Requirement
Assume that you want to load CSV file in pig and store the output delimited by a pipe (‘|’).
Solution
Please follow the below steps:-
Step 1: Sample CSV file
Create a sample CSV file named as sample_1.csv.
If you have any sample data with you, then put the content in that file with delimiter comma (,). If you have created a file in windows, then transfer it to your Linux machine via WinSCP.
You can get the file from here sample_1
I have a local directory as /root/bigdataprogrammers/input_files, so I have placed a sample_1.csv file in that directory.
You can see content of that file using below command in shell:
cat /root/bigdataprogrammers/input_files/sample_1.csv
It will show the content of file:
Step 2: Load Data in Pig
Now, I will load the file in pig. As the file is present in local, so here I prefer pig in local mode. In real life, pig MapReduce mode works.
Enter a below-mentioned command in terminal:
pig -x local
It will take you to the grunt shell.

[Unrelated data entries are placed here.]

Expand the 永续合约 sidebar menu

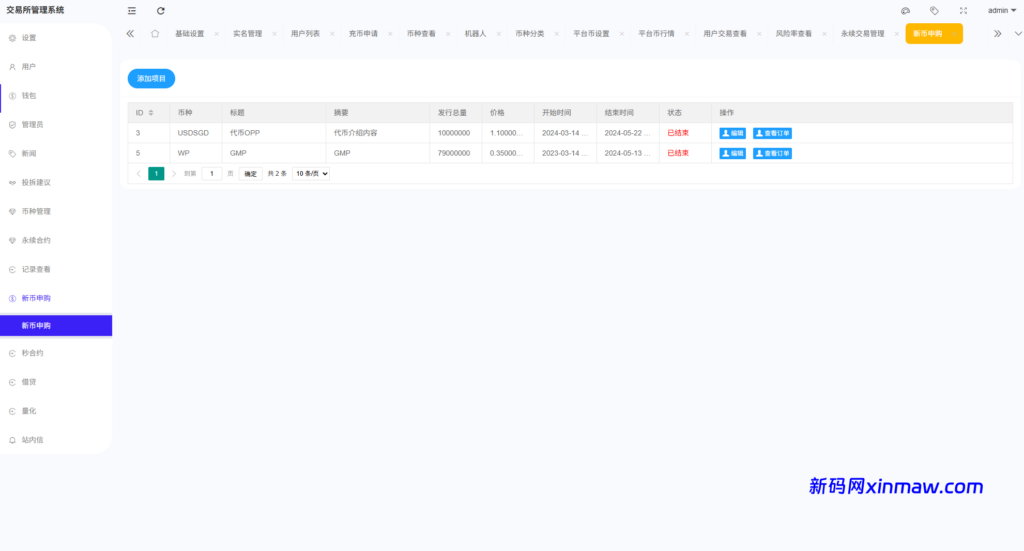click(36, 240)
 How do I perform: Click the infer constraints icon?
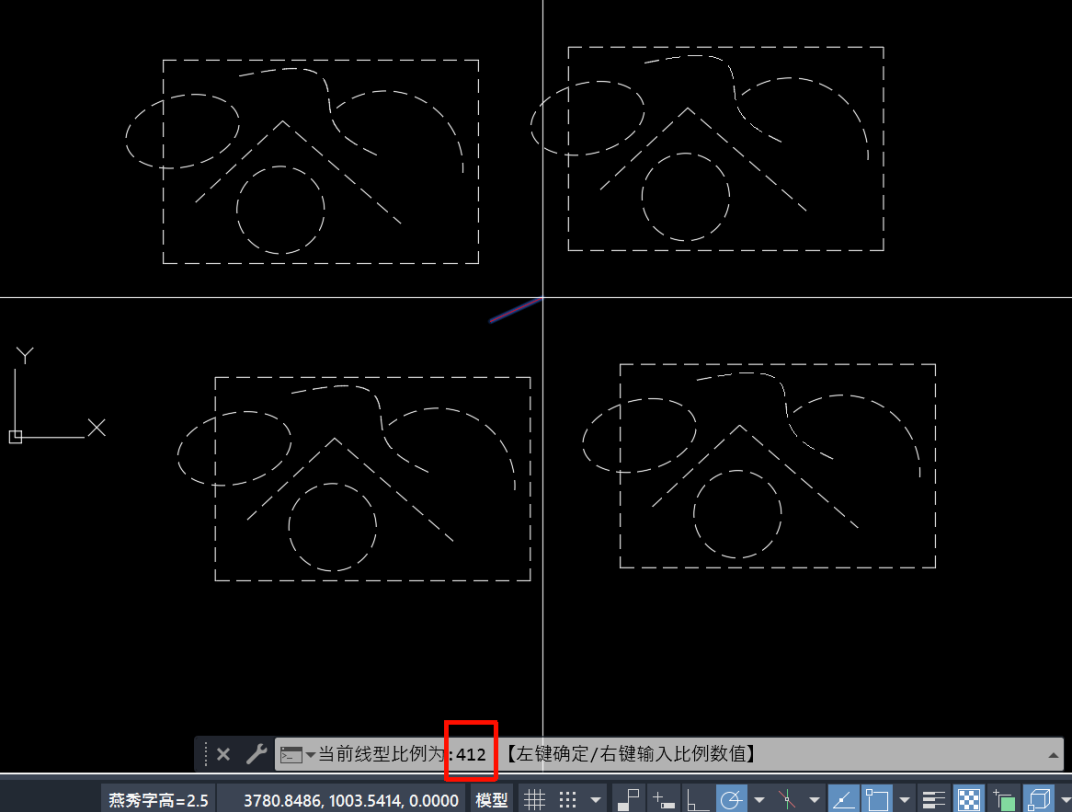tap(629, 799)
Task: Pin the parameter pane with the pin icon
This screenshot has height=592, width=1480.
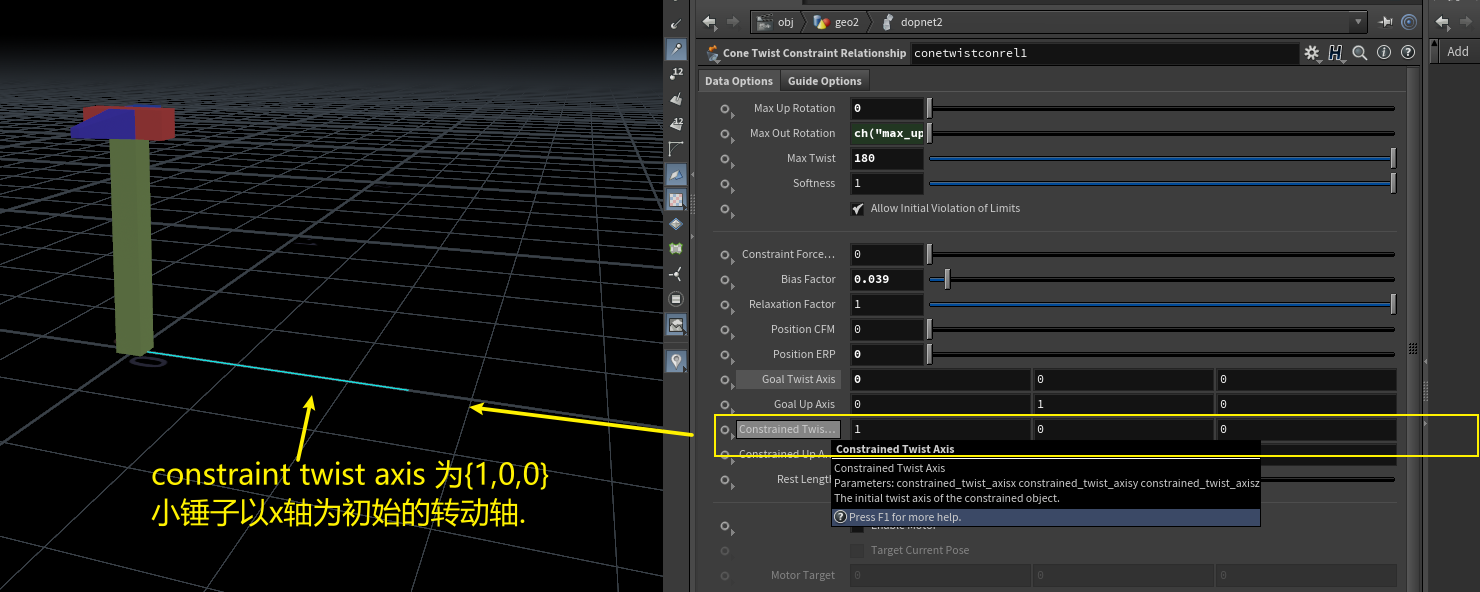Action: coord(1386,22)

Use the below-mentioned command in grunt shell:
MyCSVData = LOAD '/root/bigdataprogrammers/input_files/sample_1.csv' using PigStorage(',') AS (id:chararray,code:chararray);
You can see whether the file is loaded or not using below command:-
dump MyCSVData
It will show the content of relation MyCSVData.
Step 3: Store output data in Pig
You can store this relation using STORE command in pig, assume that you want output file into pipe delimited format.
Enter below command to store the relation into pipe delimited file. It will be stored in a csv_to_pipe directory which will be created dynamically, make sure that you do not have the same directory already present in your output directory.
STORE MyCSVData INTO '/root/bigdataprogrammers/output_files/csv_to_pipe' using PigStorage('|');
Step 4: Show Output
Come out of grunt shell by pressing ctrl+c
Use below command to see the output:
cat root/bigdataprogrammers/output_files/csv_to_pipe/*
Wrapping Up
CSV is the most used file format. It stores data as comma-separated values that’s why we have used a ‘,’ delimiter in “PigStorage” option while loading the file.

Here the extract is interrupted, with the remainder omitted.